Most likely by trying to get a promotion or bonus now and getting the hell out of Dodge before anyone notices those subtle landmines left behind :-)
Cynical, but maybe not wrong. We are plenty familiar with ignoring technical debt and letting it pile up. Dodgy LLM code seems like more of that.
Just like tech debt, there's a time for rushing. And if you're really getting good results from LLMs, that's fabulous.
I don't have a final position on LLM's but it has only been two days since I worked with a colleague who definitely had no idea how to proceed when they were off the "happy path" of LLM use, so I'm sure there are plenty of people getting left behind.
Wow the bad faith is quite strong here. As it turns out, small to mid sized insurance companies have some ridiculously poorly architected front ends.
Not everyone is the biggest cat in town with infinite money and expertise. I have no intention of leaving anytime soon, so I have confidence that the code that was generated by the AI (after confirming with our guy who is the insurance OG) is solid improvement over what was before.
The bad faith is super strong when it's being swamped by a lot more bad faith driven by greed. I'm not talking about you, but about all these companies with overnight valuations in the billions and their PR machines.
To your example, frankly, I would have started with that very important caveat, of an initial situation defined by very poor quality. It's a very valid angle as a lot of code that's available today is of very low quality and if AI can't take 1/10 or 2/10 and make it 5/10 or 6/10, yes, everyone benefits.
A lot of programmers that say that LLMs are awesome tend to be inexperienced, not good programmers, or just gloss over the significant amount of extra work that using LLMs requires.
Programmers tend to overestimate their knowledge of non-programming domains, so the OP is probably just not understanding that there are serious issues with the LLM's output for complicated subject matters like insurance.
Depends a lot. Use it for one off scripts, particularly for anything Microsoft 365 related (expanding Sharepoint drives, analyzing AWS usage, general IT stuff). Where there is a lot of heavy context based business logic it will fail since there’s too much context for it to be successful.
I work in custom software where the gap in non-LLM users and those who at least roughly know how to use it is huge.
It largely depends on the prompt though.
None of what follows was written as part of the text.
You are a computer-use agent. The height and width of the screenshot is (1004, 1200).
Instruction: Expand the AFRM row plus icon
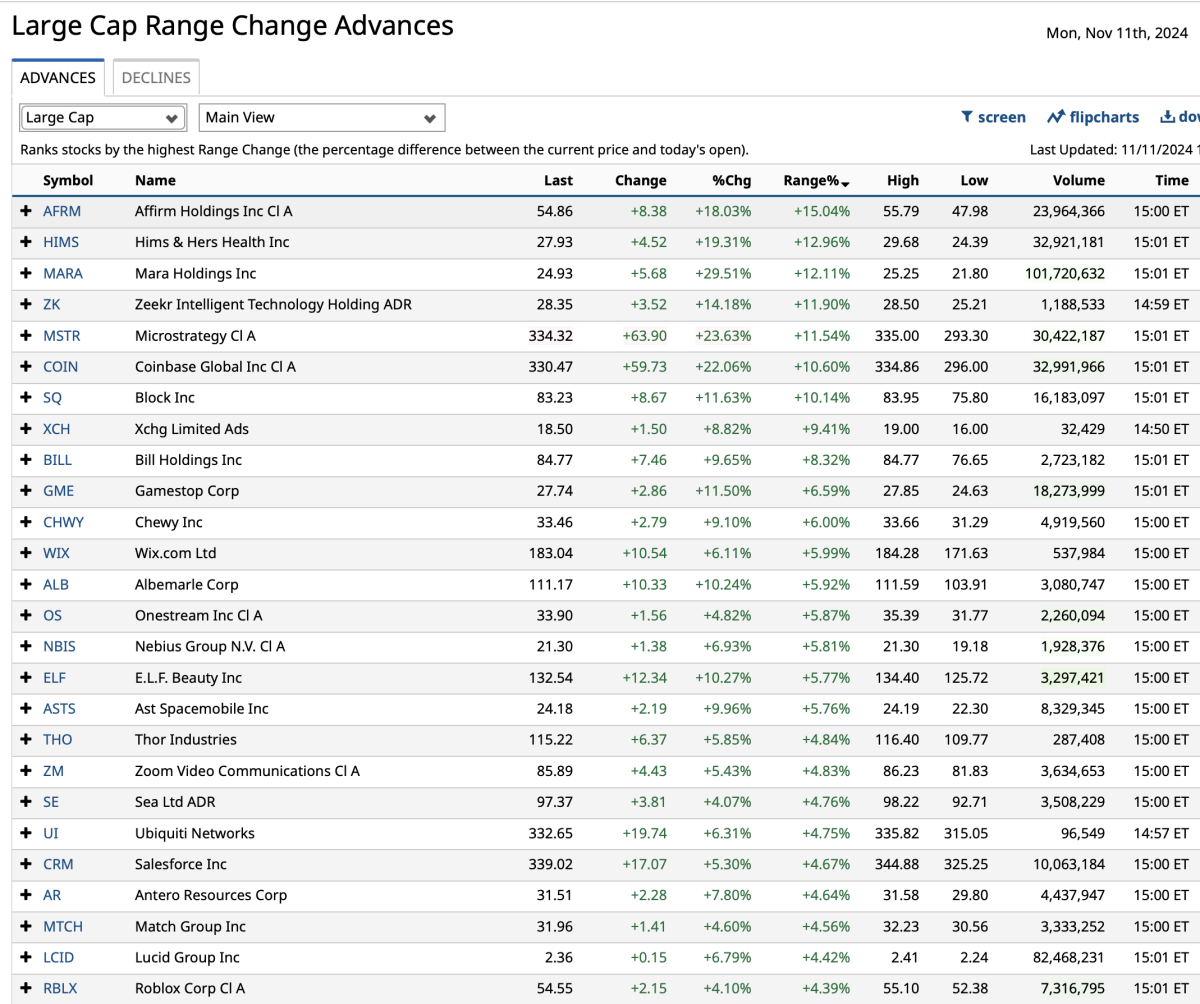pyautogui.click(x=26, y=211)
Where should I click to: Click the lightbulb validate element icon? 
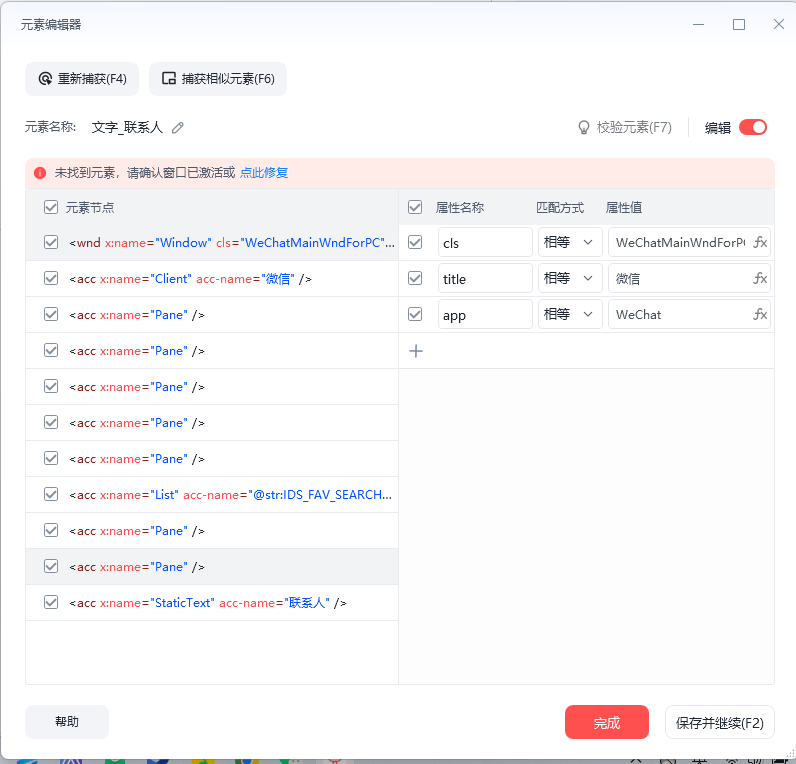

Our ChatGPT account is shared so I get to take a gander at the other usages and it’s pretty easy see: “okay this person is asking the wrong thing”. The prompt and the context has a major impact on the quality of the response.
In my particular line of work, it’s much more useful than not. But I’ve been focusing on helping build the right prompts with the right context, which makes many tasks actually feasible where before it would be way out of scope for our clients budgets.
The sketchy part is that LLMs are super good at faking confidence and expertise all while randomly injected subtle but critical hallucinations. This ruins basically all significant output. Double-checking and babysitting the results is a huge time and energy sink. Human post-processing negates nearly all benefits.
Its not like there is zero benefit to it, but I am genuinely curious how you get consistently correct output for a "complicated subject matter like insurance".